[Rows on where targets appear]
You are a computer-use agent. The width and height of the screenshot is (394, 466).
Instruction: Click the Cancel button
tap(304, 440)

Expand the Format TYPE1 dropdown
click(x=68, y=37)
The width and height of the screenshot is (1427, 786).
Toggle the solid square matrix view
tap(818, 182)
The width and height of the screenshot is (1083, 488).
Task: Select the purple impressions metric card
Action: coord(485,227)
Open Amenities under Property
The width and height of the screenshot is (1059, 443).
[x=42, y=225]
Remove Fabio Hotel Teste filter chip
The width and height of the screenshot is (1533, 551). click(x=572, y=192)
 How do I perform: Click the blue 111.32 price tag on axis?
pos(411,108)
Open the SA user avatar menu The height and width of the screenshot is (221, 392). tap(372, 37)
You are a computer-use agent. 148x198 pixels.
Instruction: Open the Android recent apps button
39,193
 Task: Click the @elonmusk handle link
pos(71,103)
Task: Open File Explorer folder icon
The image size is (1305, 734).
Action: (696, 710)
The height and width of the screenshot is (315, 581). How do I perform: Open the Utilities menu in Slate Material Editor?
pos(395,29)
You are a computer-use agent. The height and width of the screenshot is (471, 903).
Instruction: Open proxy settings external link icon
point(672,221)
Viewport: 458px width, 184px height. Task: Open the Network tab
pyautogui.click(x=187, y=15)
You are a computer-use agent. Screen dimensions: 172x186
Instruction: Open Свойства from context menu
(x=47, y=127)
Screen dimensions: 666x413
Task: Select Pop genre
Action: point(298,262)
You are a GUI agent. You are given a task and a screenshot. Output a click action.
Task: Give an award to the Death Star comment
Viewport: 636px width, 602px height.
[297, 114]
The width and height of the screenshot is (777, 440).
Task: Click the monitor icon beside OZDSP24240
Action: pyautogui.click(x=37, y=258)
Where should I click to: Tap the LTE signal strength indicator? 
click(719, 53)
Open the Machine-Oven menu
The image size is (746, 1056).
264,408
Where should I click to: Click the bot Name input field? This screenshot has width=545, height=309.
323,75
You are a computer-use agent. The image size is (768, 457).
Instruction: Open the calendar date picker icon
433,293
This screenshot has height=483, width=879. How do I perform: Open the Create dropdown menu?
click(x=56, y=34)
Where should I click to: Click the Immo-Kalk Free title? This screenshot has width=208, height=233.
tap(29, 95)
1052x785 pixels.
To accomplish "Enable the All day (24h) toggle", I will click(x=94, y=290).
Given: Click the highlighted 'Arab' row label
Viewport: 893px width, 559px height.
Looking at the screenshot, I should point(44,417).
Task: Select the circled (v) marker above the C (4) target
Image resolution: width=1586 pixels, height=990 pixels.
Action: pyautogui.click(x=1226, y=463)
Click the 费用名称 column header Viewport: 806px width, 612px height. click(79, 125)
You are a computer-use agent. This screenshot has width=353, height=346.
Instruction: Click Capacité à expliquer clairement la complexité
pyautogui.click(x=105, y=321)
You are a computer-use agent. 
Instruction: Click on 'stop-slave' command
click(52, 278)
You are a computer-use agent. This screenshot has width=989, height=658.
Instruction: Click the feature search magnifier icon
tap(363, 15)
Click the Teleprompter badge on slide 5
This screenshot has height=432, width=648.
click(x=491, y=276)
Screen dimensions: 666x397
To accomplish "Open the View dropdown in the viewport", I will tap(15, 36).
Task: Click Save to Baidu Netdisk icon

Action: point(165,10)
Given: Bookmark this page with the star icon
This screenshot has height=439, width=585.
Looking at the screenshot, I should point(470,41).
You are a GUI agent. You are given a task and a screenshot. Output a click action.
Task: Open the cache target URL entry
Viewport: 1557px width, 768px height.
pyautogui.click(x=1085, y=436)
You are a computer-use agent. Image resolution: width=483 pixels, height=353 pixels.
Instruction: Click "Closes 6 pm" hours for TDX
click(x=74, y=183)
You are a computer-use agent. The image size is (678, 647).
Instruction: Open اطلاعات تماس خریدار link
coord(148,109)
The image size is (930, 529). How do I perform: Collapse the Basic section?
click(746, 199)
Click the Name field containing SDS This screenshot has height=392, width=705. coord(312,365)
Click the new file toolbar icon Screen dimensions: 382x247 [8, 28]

— GOAL —
Output every line of the listing above as a JSON list of strings, one string per line, with blank lines left out.

— RESPONSE TO THIS TASK —
[
  "You are a computer-use agent. The width and height of the screenshot is (394, 466).",
  "Instruction: Click the Cancel button",
  "tap(304, 440)",
  "Expand the Format TYPE1 dropdown",
  "click(x=68, y=37)",
  "The width and height of the screenshot is (1427, 786).",
  "Toggle the solid square matrix view",
  "tap(818, 182)",
  "The width and height of the screenshot is (1083, 488).",
  "Task: Select the purple impressions metric card",
  "Action: coord(485,227)",
  "Open Amenities under Property",
  "The width and height of the screenshot is (1059, 443).",
  "[x=42, y=225]",
  "Remove Fabio Hotel Teste filter chip",
  "The width and height of the screenshot is (1533, 551). click(x=572, y=192)",
  " How do I perform: Click the blue 111.32 price tag on axis?",
  "pos(411,108)",
  "Open the SA user avatar menu The height and width of the screenshot is (221, 392). tap(372, 37)",
  "You are a computer-use agent. 148x198 pixels.",
  "Instruction: Open the Android recent apps button",
  "39,193",
  " Task: Click the @elonmusk handle link",
  "pos(71,103)",
  "Task: Open File Explorer folder icon",
  "The image size is (1305, 734).",
  "Action: (696, 710)",
  "The height and width of the screenshot is (315, 581). How do I perform: Open the Utilities menu in Slate Material Editor?",
  "pos(395,29)",
  "You are a computer-use agent. The height and width of the screenshot is (471, 903).",
  "Instruction: Open proxy settings external link icon",
  "point(672,221)",
  "Viewport: 458px width, 184px height. Task: Open the Network tab",
  "pyautogui.click(x=187, y=15)",
  "You are a computer-use agent. Screen dimensions: 172x186",
  "Instruction: Open Свойства from context menu",
  "(x=47, y=127)",
  "Screen dimensions: 666x413",
  "Task: Select Pop genre",
  "Action: point(298,262)",
  "You are a GUI agent. You are given a task and a screenshot. Output a click action.",
  "Task: Give an award to the Death Star comment",
  "Viewport: 636px width, 602px height.",
  "[297, 114]",
  "The width and height of the screenshot is (777, 440).",
  "Task: Click the monitor icon beside OZDSP24240",
  "Action: pyautogui.click(x=37, y=258)",
  "Where should I click to: Tap the LTE signal strength indicator? ",
  "click(719, 53)",
  "Open the Machine-Oven menu",
  "The image size is (746, 1056).",
  "264,408",
  "Where should I click to: Click the bot Name input field? This screenshot has width=545, height=309.",
  "323,75",
  "You are a computer-use agent. The image size is (768, 457).",
  "Instruction: Open the calendar date picker icon",
  "433,293",
  "This screenshot has height=483, width=879. How do I perform: Open the Create dropdown menu?",
  "click(x=56, y=34)",
  "Where should I click to: Click the Immo-Kalk Free title? This screenshot has width=208, height=233.",
  "tap(29, 95)",
  "1052x785 pixels.",
  "To accomplish \"Enable the All day (24h) toggle\", I will click(x=94, y=290).",
  "Given: Click the highlighted 'Arab' row label",
  "Viewport: 893px width, 559px height.",
  "Looking at the screenshot, I should point(44,417).",
  "Task: Select the circled (v) marker above the C (4) target",
  "Image resolution: width=1586 pixels, height=990 pixels.",
  "Action: pyautogui.click(x=1226, y=463)",
  "Click the 费用名称 column header Viewport: 806px width, 612px height. click(79, 125)",
  "You are a computer-use agent. This screenshot has width=353, height=346.",
  "Instruction: Click Capacité à expliquer clairement la complexité",
  "pyautogui.click(x=105, y=321)",
  "You are a computer-use agent. ",
  "Instruction: Click on 'stop-slave' command",
  "click(52, 278)",
  "You are a computer-use agent. This screenshot has width=989, height=658.",
  "Instruction: Click the feature search magnifier icon",
  "tap(363, 15)",
  "Click the Teleprompter badge on slide 5",
  "This screenshot has height=432, width=648.",
  "click(x=491, y=276)",
  "Screen dimensions: 666x397",
  "To accomplish \"Open the View dropdown in the viewport\", I will tap(15, 36).",
  "Task: Click Save to Baidu Netdisk icon",
  "Action: point(165,10)",
  "Given: Bookmark this page with the star icon",
  "This screenshot has height=439, width=585.",
  "Looking at the screenshot, I should point(470,41).",
  "You are a GUI agent. You are given a task and a screenshot. Output a click action.",
  "Task: Open the cache target URL entry",
  "Viewport: 1557px width, 768px height.",
  "pyautogui.click(x=1085, y=436)",
  "You are a computer-use agent. Image resolution: width=483 pixels, height=353 pixels.",
  "Instruction: Click \"Closes 6 pm\" hours for TDX",
  "click(x=74, y=183)",
  "You are a computer-use agent. The image size is (678, 647).",
  "Instruction: Open اطلاعات تماس خریدار link",
  "coord(148,109)",
  "The image size is (930, 529). How do I perform: Collapse the Basic section?",
  "click(746, 199)",
  "Click the Name field containing SDS This screenshot has height=392, width=705. coord(312,365)",
  "Click the new file toolbar icon Screen dimensions: 382x247 [8, 28]"
]